COVID19 : Les premières décisions de justice sur les baux commerciaux

03.09.21

Suite aux annonces gouvernementales, nombreuses sont les entreprises qui ont été contraintes de suspendre leurs activités. Le contexte économique étant particulièrement difficile, les oppositions entre bailleur et locataire se multiplient concernant les impayés de loyers. Les juges ont dû statuer sur les différents moyens de défense invoqués par les parties.

Le rejet de la force majeure

Rappelons d’abord que l’ordonnance n°2020-306 du 25 mars 2020 paralysait les sanctions contractuelles jusqu’au 23 juin 2020 (clause pénale, caution…) en cas d’impayés mais les loyers restaient dus.

Ensuite, le report ou l'étalement des loyers commerciaux ne concernait que les entreprises occupant moins de 10 personnes et dont le chiffre d'affaires annuel ou le total du bilan n'excède pas deux millions d'euros au sens du décret n°2008-1354 du 18 décembre 2008. Le locataire d’un bail commercial bénéficiait donc d’un avantage partiel et temporaire puisque les loyers commerciaux n’étaient pas supprimés.

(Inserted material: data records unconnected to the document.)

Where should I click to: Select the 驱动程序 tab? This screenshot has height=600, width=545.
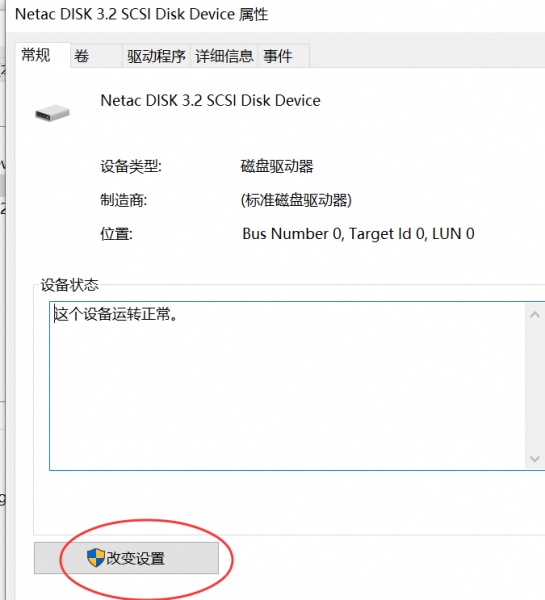click(x=156, y=56)
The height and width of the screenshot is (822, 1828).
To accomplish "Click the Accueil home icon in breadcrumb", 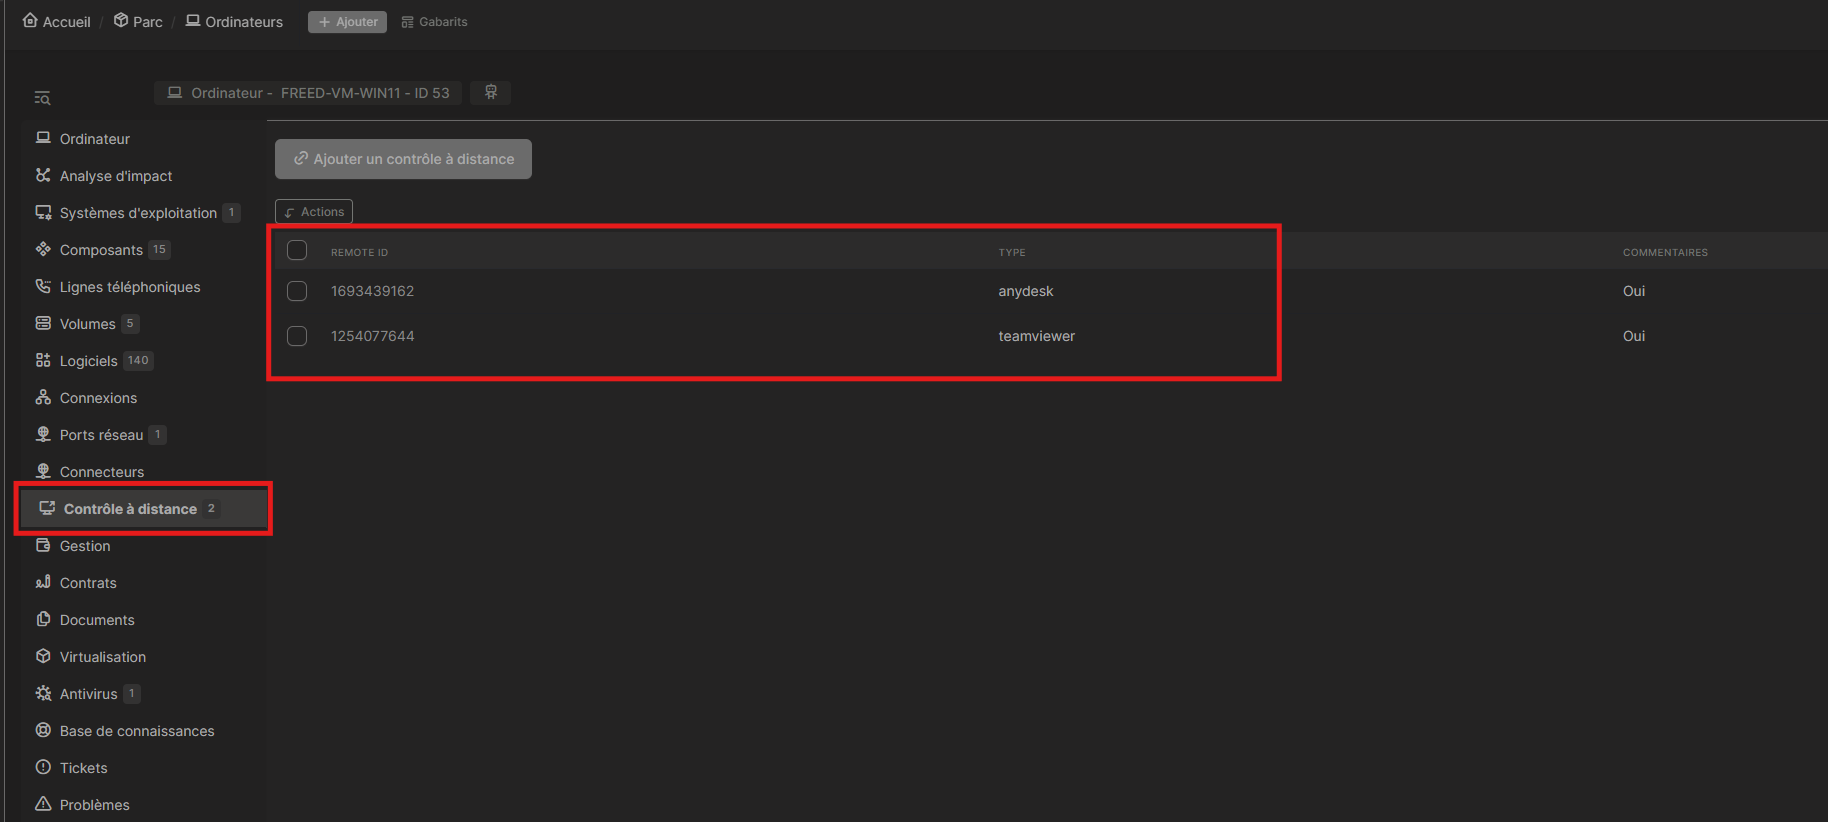I will click(x=30, y=21).
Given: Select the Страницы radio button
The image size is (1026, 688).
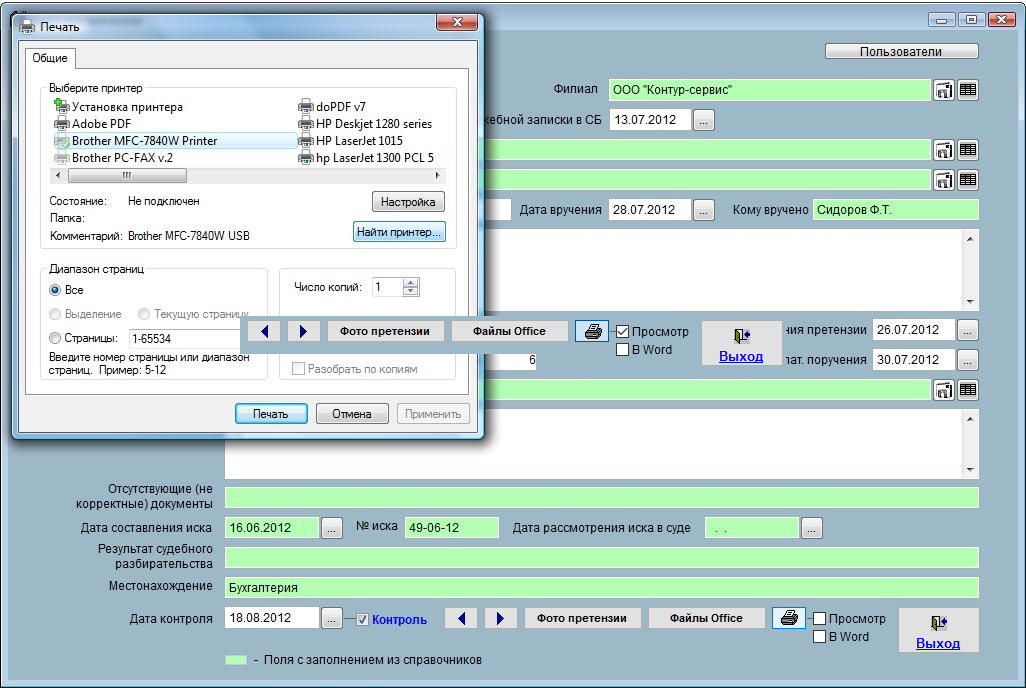Looking at the screenshot, I should (x=56, y=338).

Des locataires ont cru pouvoir invoquer la force majeure pour être exonérés du paiement des loyers pendant la crise sanitaire. Dans un arrêt du 5 novembre 2020, la cour d’appel de Grenoble, a rejeté cet argument. En effet, selon une position constante des juges, le débiteur d'une obligation de payer une somme d'argent ne peut pas s'exonérer de cette obligation en invoquant un cas de force majeure. Dans cette affaire, la force majeure invoquée par le locataire n’ayant pas été admise, ce dernier a été contraint de payer sa dette locative.

En revanche, la force majeure peut exonérer ledit débiteur d’une condamnation à payer des dommages et intérêts.

 

Le rejet de l’exception d’inexécution

D’autres locataires ont invoqué un autre argument pour ne pas payer leurs loyers commerciaux : l’exception d’inexécution.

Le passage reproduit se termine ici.